Here’s the play by play. First, Timberworm used spear phishing emails with weaponized documents (we warned you about those Office Macros!) to gain initial access into the network. Once there, they used custom malware, along with leveraging existing sysadmin tools to avoid detection, and help them achieve persistent remote access. Quick FYI: custom malware is a hallmark of major organized cybercrime groups or nation state attacks because it costs a lot of time and money to craft, and the stakes are going to be very high.

Apparently Greenbug and Timberworm have been active, penetrating organizations beyond Saudi. Note that Shamoon, however, was only used against the Saudi target. Timberworm is a large operation, as is Greenbug, with targets in a range of areas. We know who they are now, what they can do, and that they have a shared interest. What we don’t know: the endgame. I’m waiting for that other shoe to drop.

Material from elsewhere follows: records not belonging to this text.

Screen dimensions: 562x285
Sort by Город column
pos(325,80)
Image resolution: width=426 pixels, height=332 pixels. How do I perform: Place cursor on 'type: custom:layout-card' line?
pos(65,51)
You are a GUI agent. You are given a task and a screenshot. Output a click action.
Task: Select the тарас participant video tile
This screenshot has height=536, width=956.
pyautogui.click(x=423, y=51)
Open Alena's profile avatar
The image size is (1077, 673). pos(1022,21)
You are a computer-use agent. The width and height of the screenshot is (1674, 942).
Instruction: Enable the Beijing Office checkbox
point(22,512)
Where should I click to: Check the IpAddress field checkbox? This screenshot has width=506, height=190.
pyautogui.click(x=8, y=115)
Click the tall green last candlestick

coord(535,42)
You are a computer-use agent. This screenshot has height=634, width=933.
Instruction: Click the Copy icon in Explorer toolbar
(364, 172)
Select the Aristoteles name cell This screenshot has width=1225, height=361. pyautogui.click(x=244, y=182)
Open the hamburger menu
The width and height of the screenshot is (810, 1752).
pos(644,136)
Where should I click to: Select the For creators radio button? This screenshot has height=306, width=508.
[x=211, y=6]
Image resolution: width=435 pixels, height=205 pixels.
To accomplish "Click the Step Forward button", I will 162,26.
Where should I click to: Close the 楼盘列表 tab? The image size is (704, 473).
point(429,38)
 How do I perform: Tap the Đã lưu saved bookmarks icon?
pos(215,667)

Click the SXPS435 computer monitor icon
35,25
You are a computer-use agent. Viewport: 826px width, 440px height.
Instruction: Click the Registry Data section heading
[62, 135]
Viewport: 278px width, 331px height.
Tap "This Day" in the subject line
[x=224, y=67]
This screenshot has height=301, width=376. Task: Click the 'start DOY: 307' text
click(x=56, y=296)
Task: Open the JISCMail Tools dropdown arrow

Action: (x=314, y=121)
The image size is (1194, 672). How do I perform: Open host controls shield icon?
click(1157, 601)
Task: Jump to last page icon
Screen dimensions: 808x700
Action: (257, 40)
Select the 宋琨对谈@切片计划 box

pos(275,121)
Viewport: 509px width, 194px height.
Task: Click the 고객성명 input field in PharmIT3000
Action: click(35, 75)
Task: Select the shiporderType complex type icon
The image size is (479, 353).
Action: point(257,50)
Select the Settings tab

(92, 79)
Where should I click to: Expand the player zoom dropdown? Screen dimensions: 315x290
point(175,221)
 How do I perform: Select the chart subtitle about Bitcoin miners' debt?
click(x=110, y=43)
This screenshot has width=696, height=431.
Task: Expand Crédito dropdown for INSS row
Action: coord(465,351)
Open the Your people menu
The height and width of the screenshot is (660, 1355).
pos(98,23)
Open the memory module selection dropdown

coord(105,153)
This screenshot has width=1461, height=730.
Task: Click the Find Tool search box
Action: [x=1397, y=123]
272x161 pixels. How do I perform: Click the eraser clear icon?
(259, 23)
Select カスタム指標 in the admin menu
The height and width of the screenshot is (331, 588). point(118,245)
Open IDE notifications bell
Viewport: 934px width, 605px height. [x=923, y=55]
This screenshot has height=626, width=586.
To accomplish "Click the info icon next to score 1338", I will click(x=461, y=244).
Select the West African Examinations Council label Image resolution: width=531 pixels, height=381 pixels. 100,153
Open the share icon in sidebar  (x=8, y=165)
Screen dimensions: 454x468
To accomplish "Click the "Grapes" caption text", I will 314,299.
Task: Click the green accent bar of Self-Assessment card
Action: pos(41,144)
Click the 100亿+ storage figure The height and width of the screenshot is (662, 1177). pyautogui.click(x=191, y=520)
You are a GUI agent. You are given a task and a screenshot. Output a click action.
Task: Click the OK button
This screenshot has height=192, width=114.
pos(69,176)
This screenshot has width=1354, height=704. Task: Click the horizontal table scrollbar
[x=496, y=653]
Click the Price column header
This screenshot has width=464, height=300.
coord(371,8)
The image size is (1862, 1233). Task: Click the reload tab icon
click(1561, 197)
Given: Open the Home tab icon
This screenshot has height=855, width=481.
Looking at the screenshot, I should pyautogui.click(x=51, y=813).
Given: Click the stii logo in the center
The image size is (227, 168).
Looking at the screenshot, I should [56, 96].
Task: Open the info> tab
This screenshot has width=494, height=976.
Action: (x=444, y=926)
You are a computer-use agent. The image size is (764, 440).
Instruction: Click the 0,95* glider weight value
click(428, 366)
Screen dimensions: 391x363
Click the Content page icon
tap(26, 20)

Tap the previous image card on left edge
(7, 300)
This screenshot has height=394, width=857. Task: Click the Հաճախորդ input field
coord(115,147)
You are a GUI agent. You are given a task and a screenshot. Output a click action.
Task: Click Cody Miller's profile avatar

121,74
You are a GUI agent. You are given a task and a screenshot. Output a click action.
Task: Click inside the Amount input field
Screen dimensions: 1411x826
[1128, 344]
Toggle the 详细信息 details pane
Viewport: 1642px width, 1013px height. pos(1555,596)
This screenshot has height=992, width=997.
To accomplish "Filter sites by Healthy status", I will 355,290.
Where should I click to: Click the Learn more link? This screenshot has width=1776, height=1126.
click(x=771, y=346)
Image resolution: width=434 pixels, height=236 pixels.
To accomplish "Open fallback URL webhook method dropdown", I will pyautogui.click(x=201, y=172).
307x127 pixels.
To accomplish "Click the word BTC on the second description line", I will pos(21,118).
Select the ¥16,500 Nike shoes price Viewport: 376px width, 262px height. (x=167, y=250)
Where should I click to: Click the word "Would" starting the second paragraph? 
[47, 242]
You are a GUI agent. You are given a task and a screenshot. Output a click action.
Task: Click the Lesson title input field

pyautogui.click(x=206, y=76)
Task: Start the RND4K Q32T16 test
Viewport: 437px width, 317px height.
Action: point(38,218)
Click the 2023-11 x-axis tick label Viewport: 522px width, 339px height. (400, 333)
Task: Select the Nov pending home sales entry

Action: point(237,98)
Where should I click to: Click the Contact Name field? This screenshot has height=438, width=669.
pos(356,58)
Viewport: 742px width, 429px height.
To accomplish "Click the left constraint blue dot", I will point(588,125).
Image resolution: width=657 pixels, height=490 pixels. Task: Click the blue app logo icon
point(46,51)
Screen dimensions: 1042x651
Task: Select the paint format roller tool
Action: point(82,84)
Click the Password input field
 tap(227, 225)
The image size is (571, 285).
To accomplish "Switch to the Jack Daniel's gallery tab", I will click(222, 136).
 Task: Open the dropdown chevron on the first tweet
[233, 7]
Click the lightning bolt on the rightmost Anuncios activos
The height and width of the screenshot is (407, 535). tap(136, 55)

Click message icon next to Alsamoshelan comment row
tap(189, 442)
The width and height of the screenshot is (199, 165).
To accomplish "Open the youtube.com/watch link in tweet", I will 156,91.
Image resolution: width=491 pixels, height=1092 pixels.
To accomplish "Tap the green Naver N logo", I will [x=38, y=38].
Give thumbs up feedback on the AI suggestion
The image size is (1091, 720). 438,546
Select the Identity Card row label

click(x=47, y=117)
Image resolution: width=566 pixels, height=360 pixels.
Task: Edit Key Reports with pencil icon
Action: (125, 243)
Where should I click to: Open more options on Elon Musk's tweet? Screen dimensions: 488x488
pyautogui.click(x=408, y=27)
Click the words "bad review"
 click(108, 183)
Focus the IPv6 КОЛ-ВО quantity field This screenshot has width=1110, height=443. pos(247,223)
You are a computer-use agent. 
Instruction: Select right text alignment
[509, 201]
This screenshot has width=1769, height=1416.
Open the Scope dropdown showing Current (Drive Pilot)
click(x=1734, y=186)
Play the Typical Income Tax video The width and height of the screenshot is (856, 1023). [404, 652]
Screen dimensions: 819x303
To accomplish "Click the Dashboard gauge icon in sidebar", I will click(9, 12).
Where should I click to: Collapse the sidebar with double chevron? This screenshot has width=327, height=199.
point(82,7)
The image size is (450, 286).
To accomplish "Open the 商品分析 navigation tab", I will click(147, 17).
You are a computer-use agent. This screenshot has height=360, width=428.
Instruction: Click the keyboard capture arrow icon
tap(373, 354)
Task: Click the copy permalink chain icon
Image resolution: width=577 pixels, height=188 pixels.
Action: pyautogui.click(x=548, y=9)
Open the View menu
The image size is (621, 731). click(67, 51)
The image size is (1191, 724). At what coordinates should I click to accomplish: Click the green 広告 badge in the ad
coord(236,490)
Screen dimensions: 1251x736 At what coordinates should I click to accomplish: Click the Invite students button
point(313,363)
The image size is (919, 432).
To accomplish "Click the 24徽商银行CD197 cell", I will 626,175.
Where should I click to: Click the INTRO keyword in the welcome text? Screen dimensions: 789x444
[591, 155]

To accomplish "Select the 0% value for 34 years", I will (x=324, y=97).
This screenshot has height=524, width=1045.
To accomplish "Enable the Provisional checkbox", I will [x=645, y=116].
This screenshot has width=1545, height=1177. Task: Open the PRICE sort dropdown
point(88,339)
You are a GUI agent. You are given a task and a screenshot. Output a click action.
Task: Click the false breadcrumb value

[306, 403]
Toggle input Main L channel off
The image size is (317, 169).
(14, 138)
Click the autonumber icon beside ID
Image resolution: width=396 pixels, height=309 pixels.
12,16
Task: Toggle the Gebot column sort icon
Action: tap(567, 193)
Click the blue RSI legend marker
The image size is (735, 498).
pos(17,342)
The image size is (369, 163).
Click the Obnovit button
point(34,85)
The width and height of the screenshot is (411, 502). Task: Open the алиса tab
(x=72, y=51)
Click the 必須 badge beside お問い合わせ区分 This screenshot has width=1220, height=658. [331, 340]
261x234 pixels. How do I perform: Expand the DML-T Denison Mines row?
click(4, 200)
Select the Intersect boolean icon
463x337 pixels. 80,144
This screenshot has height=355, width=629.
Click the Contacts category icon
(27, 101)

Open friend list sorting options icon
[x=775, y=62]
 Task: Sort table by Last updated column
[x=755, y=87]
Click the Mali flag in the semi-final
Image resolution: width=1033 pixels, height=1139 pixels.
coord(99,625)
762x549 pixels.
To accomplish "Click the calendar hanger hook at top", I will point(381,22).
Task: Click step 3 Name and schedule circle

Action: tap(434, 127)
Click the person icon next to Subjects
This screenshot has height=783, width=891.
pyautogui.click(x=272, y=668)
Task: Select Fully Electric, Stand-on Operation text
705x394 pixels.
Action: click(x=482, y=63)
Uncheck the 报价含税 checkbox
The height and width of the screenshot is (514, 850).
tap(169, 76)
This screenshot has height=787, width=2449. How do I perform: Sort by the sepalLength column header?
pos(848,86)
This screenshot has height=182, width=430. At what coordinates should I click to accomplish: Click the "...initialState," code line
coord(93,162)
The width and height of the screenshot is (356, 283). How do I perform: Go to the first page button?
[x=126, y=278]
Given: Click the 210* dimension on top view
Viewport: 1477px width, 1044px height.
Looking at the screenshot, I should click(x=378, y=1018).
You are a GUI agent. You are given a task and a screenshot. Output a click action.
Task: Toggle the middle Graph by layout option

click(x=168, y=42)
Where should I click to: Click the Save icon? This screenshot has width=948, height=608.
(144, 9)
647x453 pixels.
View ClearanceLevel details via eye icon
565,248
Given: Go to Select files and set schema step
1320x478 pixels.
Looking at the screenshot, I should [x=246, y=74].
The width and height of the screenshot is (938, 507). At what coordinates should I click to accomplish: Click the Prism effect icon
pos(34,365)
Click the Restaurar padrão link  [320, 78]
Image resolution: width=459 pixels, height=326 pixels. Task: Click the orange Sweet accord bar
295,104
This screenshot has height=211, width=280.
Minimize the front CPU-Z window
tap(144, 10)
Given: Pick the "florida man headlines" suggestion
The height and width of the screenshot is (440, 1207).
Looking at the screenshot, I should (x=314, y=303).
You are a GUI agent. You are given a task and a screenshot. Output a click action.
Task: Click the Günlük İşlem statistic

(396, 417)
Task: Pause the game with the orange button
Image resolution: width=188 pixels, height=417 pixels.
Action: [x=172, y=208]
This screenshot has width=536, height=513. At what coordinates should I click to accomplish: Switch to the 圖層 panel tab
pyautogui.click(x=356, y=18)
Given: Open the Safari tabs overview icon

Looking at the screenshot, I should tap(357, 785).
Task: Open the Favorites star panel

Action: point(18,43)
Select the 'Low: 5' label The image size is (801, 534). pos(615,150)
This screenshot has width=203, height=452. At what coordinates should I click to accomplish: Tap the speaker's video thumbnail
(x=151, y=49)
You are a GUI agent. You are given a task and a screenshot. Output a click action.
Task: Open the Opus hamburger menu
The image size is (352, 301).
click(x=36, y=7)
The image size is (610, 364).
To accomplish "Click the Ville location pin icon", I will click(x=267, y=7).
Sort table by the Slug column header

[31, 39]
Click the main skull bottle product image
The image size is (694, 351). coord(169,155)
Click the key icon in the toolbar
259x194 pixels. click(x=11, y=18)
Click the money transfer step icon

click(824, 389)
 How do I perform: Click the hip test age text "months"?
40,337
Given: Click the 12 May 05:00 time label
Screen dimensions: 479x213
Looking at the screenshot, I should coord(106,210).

http://www.zerohedge.com/news/2016-12-01/another-false-flag-destructive-iranian-hackers-allegedly-wreak-havoc-saudi-computer-

http://www.securityweek.com/shamoon-2-variant-targets-virtualization-products

http://www.securityweek.com/multiple-groups-cooperated-shamoon-attacks-Symantec

http://www.archersecuritygroup.com/second-wave-bomb-malware-hits-saudi-arabia/

Ransomware Updates

We’ve got some new stuff out there. First, for those who torrent, be careful. If you torrent on a Mac, be very careful.  For the second time, ransomware has been designed for the Mac OS.In this case, “Patcher” is poor quality, shoddy code, to the extent that if the victim pays the ransom, they don’t get their files back because that code doesn’t work. It’s getting dropped via fake Adobe Premier Pro and Microsoft Office for Mac.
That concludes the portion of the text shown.